Anyway, my question/feature-request is: can you make
either or both of the following methods available to users?

  1. Preferably, set a document-wide parameter
    that causes actual line-breaks in paragraphs to be kept.

  2. If that's not practical, create a hard line-break
    by typing a backslash immediately before a line-break
    (with or without a space before the backslash).

I'd like to convert my reST docs to html5, using <br>\n for line breaks.

I don't understand why arbitrary line-breaks are the norm. In early email and code editors line length was limited, but I don't see why any form of markup or markdown expects people to insert them these days. When I don't want semantic breaks, I simply don't insert any breaks at all, and then a paragraph is a single unbroken line that gets wrapped at the margins. Why isn't this the norm?

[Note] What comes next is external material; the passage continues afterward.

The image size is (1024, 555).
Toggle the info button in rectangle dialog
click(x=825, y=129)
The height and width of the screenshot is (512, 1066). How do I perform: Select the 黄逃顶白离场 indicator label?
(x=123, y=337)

Hope my point of view makes at least a little sense to you.

Related

Feature Requests: #85

Discussion

  • jon

    jon - 2022-01-01

    Not only in paragraphs, of course, but also in list-items and definitions and anywhere else where line-breaks are usually discarded.

     
    • Günter Milde

      Günter Milde - 2023-12-12

      Docutils preserves line-breaks and writes tham (as \n) into the output document.
      For HTML, a custom style-sheet with the CSS rule p {white-space: break-spaces} should suffice to get "semantic line breaks" as intended.
      (Tested with the example below + a bullet list.)

       
  • engelbert gruber

    IMHO.
    It is not arbitrary line breaks, other people call it paragraphs and sentences.
    The non-justified paragraphs only took on because modern word processors are bad at aligning left and right.
    Sorry I can not tell the depth this is ingrained in docutils.
    But your request sounds unusual, we have people referencing the chicago manual of style ... now you have your own, which I consider cool, which I think is structured Text

    for a start, so you can use your style, I would use awk as a preprocessor to insert double linebreaks
    or add a line block character

    cat 0001-Use-flit-and-pyproject.toml.patch | awk '{print $0 "\n"}' | rst2man.py > out.man
    

    cheers

     
    • jon

      jon - 2022-01-02

      Thanks for the awk tip.

      paragraphs and sentences

      I break lines on sentence breaks,
      sometimes on phrase breaks within sentences,
      and sometimes just to make line lengths close to equal.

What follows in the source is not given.